:: LISTED ENTRIES ::
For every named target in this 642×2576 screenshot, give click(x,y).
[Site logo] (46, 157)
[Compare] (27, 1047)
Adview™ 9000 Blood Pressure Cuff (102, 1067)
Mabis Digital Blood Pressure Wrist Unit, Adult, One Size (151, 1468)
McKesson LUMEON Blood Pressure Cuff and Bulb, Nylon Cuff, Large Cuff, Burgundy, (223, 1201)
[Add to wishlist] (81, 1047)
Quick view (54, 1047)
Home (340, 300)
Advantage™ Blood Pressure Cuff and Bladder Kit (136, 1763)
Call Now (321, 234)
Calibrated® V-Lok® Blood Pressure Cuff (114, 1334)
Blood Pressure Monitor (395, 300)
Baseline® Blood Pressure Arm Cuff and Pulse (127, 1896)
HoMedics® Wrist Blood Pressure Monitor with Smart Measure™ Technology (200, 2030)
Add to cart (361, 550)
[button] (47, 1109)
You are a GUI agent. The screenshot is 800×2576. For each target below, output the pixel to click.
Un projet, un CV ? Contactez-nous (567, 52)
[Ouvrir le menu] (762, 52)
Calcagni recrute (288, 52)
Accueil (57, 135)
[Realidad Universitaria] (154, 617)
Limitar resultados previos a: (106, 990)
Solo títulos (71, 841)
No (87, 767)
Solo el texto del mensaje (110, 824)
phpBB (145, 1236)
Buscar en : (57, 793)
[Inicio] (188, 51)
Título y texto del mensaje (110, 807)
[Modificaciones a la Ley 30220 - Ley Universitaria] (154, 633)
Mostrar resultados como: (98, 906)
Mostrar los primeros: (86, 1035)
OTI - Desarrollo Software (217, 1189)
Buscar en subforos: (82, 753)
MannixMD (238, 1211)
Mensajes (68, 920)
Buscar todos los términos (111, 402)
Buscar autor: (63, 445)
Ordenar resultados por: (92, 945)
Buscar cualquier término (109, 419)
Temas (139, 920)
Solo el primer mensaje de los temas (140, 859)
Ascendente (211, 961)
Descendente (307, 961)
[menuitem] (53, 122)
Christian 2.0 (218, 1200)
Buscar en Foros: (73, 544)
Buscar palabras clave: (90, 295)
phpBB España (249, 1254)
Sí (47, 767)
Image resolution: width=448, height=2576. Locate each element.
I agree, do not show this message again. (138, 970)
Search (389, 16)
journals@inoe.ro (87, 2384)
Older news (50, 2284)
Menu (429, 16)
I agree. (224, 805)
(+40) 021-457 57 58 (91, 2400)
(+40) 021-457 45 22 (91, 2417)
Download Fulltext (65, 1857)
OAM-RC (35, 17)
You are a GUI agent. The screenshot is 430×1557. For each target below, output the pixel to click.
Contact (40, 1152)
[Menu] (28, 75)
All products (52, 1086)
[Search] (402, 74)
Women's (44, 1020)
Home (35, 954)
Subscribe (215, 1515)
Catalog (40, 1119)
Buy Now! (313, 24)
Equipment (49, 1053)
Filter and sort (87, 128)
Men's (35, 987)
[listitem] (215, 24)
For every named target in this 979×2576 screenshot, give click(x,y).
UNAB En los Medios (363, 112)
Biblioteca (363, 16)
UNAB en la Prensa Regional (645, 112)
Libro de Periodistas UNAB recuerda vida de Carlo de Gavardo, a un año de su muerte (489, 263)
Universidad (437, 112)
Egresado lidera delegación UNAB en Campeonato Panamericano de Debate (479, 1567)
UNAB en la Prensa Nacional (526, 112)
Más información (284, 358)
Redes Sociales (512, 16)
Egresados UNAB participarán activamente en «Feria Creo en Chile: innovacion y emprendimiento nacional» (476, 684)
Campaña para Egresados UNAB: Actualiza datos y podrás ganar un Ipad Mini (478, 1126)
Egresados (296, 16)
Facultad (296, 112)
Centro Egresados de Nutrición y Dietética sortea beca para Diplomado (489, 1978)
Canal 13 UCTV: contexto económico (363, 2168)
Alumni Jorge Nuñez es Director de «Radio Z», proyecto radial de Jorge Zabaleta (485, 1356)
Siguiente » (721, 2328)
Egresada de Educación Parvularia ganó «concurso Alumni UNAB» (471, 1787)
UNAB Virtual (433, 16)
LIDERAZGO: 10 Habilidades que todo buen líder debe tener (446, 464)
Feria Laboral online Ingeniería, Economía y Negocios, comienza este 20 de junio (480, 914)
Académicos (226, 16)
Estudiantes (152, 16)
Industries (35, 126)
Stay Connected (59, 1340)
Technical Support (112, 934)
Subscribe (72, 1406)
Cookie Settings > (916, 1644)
:::
_TASK STATEMENT:_
Return the records in full. Omit nothing.

_EXERCISE ANSWER:_
For every named target in this 642×2576 screenshot, give click(x,y).
[Site logo] (46, 157)
[Compare] (27, 1047)
Adview™ 9000 Blood Pressure Cuff (102, 1067)
Mabis Digital Blood Pressure Wrist Unit, Adult, One Size (151, 1468)
McKesson LUMEON Blood Pressure Cuff and Bulb, Nylon Cuff, Large Cuff, Burgundy, (223, 1201)
[Add to wishlist] (81, 1047)
Quick view (54, 1047)
Home (340, 300)
Advantage™ Blood Pressure Cuff and Bladder Kit (136, 1763)
Call Now (321, 234)
Calibrated® V-Lok® Blood Pressure Cuff (114, 1334)
Blood Pressure Monitor (395, 300)
Baseline® Blood Pressure Arm Cuff and Pulse (127, 1896)
HoMedics® Wrist Blood Pressure Monitor with Smart Measure™ Technology (200, 2030)
Add to cart (361, 550)
[button] (47, 1109)
You are a GUI agent. The screenshot is 800×2576. For each target below, output the pixel to click.
Un projet, un CV ? Contactez-nous (567, 52)
[Ouvrir le menu] (762, 52)
Calcagni recrute (288, 52)
Accueil (57, 135)
[Realidad Universitaria] (154, 617)
Limitar resultados previos a: (106, 990)
Solo títulos (71, 841)
No (87, 767)
Solo el texto del mensaje (110, 824)
phpBB (145, 1236)
Buscar en : (57, 793)
[Inicio] (188, 51)
Título y texto del mensaje (110, 807)
[Modificaciones a la Ley 30220 - Ley Universitaria] (154, 633)
Mostrar resultados como: (98, 906)
Mostrar los primeros: (86, 1035)
OTI - Desarrollo Software (217, 1189)
Buscar en subforos: (82, 753)
MannixMD (238, 1211)
Mensajes (68, 920)
Buscar todos los términos (111, 402)
Buscar autor: (63, 445)
Ordenar resultados por: (92, 945)
Buscar cualquier término (109, 419)
Temas (139, 920)
Solo el primer mensaje de los temas (140, 859)
Ascendente (211, 961)
Descendente (307, 961)
[menuitem] (53, 122)
Christian 2.0 (218, 1200)
Buscar en Foros: (73, 544)
Buscar palabras clave: (90, 295)
phpBB España (249, 1254)
Sí (47, 767)
Image resolution: width=448, height=2576. Locate each element.
I agree, do not show this message again. (138, 970)
Search (389, 16)
journals@inoe.ro (87, 2384)
Older news (50, 2284)
Menu (429, 16)
I agree. (224, 805)
(+40) 021-457 57 58 (91, 2400)
(+40) 021-457 45 22 (91, 2417)
Download Fulltext (65, 1857)
OAM-RC (35, 17)
You are a GUI agent. The screenshot is 430×1557. For each target below, output the pixel to click.
Contact (40, 1152)
[Menu] (28, 75)
All products (52, 1086)
[Search] (402, 74)
Women's (44, 1020)
Home (35, 954)
Subscribe (215, 1515)
Catalog (40, 1119)
Buy Now! (313, 24)
Equipment (49, 1053)
Filter and sort (87, 128)
Men's (35, 987)
[listitem] (215, 24)
For every named target in this 979×2576 screenshot, give click(x,y).
UNAB En los Medios (363, 112)
Biblioteca (363, 16)
UNAB en la Prensa Regional (645, 112)
Libro de Periodistas UNAB recuerda vida de Carlo de Gavardo, a un año de su muerte (489, 263)
Universidad (437, 112)
Egresado lidera delegación UNAB en Campeonato Panamericano de Debate (479, 1567)
UNAB en la Prensa Nacional (526, 112)
Más información (284, 358)
Redes Sociales (512, 16)
Egresados UNAB participarán activamente en «Feria Creo en Chile: innovacion y emprendimiento nacional» (476, 684)
Campaña para Egresados UNAB: Actualiza datos y podrás ganar un Ipad Mini (478, 1126)
Egresados (296, 16)
Facultad (296, 112)
Centro Egresados de Nutrición y Dietética sortea beca para Diplomado (489, 1978)
Canal 13 UCTV: contexto económico (363, 2168)
Alumni Jorge Nuñez es Director de «Radio Z», proyecto radial de Jorge Zabaleta (485, 1356)
Siguiente » (721, 2328)
Egresada de Educación Parvularia ganó «concurso Alumni UNAB» (471, 1787)
UNAB Virtual (433, 16)
LIDERAZGO: 10 Habilidades que todo buen líder debe tener (446, 464)
Feria Laboral online Ingeniería, Economía y Negocios, comienza este 20 de junio (480, 914)
Académicos (226, 16)
Estudiantes (152, 16)
Industries (35, 126)
Stay Connected (59, 1340)
Technical Support (112, 934)
Subscribe (72, 1406)
Cookie Settings > (916, 1644)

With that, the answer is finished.